5 Steps to Gaining a Security Clearance

Kyle Stone |

August 18, 2008

Step 5: Clearance Granted

Most candidates and applicants will be granted clearance; sometimes, complicating factors and derogatory findings are more likely to delay or decision than to result in the immediate denial of a security clearance.

What Can Prevent Me from Obtaining a Clearance?
Prior felonies, drug use, bad credit, extensive travel overseas, living in frowned upon countries, mental health conditions — these types of things can slow down the investigation process and may prevent you from receiving a clearance altogether.

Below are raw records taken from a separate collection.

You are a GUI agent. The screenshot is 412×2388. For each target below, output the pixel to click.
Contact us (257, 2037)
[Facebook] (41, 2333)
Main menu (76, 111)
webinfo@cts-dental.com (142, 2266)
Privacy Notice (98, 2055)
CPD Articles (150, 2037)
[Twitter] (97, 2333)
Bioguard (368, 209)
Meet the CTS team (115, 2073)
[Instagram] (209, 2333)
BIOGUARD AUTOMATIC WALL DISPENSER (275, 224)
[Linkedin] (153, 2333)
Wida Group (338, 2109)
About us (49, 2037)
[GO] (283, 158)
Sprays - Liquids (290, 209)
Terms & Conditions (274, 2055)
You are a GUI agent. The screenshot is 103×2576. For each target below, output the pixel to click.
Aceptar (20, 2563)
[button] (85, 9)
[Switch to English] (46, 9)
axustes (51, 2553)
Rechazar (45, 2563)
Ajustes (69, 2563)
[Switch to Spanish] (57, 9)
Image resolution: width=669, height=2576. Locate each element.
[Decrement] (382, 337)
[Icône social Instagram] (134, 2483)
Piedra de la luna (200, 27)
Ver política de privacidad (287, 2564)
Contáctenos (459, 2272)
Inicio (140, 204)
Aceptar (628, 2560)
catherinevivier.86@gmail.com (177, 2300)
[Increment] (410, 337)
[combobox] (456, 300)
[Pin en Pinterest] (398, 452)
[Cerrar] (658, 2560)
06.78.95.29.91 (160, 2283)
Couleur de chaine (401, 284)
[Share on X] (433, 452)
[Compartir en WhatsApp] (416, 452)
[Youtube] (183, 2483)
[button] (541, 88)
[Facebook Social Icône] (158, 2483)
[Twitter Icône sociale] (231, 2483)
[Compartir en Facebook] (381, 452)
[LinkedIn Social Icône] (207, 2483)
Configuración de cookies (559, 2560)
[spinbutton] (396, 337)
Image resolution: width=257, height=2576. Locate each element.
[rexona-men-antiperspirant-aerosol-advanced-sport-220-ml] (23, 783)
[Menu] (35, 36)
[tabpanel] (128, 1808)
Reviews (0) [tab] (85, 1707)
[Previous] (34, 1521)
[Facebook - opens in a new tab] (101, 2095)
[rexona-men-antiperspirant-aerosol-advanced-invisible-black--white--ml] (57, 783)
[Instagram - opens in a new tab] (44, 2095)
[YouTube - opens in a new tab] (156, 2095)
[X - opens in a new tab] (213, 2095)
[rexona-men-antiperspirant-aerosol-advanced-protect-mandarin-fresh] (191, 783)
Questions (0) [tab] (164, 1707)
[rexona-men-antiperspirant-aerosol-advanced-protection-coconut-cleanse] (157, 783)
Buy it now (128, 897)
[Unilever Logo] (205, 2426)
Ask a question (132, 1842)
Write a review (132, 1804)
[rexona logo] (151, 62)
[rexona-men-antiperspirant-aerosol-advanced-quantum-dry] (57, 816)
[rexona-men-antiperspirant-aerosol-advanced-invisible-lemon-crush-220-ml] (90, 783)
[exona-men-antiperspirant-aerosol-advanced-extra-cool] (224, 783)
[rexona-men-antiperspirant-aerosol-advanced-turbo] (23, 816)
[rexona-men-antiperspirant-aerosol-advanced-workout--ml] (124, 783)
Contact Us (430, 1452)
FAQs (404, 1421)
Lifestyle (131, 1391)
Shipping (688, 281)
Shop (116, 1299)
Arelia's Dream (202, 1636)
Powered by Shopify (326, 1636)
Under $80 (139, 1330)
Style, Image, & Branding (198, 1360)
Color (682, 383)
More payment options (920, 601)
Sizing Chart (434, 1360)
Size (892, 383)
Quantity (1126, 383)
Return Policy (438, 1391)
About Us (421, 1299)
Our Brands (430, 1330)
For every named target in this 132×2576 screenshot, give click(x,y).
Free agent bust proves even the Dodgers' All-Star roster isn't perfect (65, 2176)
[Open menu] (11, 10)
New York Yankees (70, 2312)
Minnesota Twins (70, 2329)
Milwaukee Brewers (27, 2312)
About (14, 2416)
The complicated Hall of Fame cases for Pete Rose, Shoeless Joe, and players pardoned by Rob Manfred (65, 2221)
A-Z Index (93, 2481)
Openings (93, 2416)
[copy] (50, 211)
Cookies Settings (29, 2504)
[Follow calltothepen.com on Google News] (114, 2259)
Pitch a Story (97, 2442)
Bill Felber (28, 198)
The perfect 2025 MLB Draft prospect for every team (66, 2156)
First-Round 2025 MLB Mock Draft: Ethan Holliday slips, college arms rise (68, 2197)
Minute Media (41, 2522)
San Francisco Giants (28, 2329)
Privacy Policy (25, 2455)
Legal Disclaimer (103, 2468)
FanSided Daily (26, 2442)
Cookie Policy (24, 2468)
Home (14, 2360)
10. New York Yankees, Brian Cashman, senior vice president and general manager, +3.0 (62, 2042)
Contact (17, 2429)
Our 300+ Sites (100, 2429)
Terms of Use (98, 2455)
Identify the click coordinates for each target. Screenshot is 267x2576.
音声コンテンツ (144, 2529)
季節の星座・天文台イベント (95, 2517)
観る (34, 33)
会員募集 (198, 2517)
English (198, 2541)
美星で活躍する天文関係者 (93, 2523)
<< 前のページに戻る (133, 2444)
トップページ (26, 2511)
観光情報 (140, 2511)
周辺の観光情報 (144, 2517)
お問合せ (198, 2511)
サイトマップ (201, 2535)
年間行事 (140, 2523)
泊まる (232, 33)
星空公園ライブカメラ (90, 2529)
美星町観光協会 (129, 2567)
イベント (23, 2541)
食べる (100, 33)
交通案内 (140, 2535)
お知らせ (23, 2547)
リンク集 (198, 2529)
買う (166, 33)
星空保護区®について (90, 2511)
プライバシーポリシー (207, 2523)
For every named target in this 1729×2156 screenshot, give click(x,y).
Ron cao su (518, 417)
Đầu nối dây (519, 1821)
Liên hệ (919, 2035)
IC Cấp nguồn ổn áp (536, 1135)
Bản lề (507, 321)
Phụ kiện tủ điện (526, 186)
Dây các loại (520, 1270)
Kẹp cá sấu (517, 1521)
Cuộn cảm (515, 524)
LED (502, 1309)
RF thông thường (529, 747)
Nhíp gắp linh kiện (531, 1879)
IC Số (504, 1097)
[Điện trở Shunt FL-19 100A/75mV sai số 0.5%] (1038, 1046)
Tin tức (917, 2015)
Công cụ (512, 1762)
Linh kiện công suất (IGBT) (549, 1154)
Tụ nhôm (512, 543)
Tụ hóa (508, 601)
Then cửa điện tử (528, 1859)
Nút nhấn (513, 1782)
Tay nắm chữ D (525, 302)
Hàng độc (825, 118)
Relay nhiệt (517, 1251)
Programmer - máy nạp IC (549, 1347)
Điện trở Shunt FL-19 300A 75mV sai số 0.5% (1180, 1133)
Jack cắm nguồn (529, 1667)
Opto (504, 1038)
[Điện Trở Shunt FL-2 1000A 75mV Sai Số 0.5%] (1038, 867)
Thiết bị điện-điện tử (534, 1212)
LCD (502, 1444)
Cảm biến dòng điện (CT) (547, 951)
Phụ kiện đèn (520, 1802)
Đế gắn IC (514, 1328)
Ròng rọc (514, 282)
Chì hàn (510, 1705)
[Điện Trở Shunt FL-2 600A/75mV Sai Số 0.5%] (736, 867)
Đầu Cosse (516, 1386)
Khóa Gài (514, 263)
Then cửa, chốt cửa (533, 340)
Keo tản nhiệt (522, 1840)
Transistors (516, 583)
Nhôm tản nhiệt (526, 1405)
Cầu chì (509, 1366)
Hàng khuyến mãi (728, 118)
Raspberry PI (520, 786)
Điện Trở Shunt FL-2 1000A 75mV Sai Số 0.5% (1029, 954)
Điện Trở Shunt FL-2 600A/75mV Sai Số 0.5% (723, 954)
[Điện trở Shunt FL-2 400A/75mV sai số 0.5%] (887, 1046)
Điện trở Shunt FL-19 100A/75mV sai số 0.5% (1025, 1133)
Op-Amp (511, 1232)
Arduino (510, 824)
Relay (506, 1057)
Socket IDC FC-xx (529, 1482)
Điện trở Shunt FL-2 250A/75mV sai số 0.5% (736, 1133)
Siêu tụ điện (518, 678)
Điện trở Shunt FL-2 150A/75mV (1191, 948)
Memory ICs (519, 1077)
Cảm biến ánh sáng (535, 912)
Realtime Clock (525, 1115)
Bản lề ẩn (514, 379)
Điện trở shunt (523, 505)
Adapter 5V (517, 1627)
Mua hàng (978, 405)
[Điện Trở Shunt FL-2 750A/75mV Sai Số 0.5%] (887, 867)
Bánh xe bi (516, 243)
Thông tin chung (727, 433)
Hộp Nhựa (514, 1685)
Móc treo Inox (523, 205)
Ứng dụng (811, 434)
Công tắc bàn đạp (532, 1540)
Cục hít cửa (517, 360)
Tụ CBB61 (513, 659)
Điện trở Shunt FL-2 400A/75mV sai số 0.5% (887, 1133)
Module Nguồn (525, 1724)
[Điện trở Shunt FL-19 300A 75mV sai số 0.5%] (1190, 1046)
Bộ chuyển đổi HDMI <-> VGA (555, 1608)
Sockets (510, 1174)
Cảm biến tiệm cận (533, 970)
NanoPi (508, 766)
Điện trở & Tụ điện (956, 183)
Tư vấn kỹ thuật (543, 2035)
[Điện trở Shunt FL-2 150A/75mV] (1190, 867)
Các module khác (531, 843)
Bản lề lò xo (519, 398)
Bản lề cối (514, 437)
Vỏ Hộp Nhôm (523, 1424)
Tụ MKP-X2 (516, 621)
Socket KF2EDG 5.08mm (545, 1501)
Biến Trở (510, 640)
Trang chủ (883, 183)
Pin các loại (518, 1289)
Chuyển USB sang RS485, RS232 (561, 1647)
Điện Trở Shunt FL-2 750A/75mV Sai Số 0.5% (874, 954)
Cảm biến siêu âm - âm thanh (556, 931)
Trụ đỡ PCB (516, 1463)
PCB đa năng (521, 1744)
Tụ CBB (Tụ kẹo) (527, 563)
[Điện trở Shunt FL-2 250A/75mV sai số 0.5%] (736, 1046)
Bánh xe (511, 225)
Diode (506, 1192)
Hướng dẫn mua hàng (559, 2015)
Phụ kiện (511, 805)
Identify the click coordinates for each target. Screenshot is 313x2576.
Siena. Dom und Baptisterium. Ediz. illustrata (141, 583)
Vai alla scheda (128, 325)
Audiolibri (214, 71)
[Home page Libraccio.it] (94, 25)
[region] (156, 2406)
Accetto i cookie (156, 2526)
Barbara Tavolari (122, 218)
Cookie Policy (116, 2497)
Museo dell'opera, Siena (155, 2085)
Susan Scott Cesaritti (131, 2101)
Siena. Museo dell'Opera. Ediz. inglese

If a lifestyle review is conducted, your ability to answer truthfully to legal questions is taken into account. Personal conduct, sexual behavior, alcohol consumption, foreign preference (dual citizenships), outside activities and associations are all topics that are fair game.

Interim Security Clearances
If issues of concern surface during any phase of security processing, coverage is expanded to resolve those issues. At lower levels, interim clearances may be issued to individuals who are presently under investigation, but whom have passed some preliminary, automatic process. Such automatic processes include things such as credit checks, felony checks, and so on. An interim clearance may be denied (although the final clearance may still be granted) for having a large amount of debt or having admitted to seeing a doctor for a mental health condition.

Formal clearances usually are processed and investigated in less than 90 days.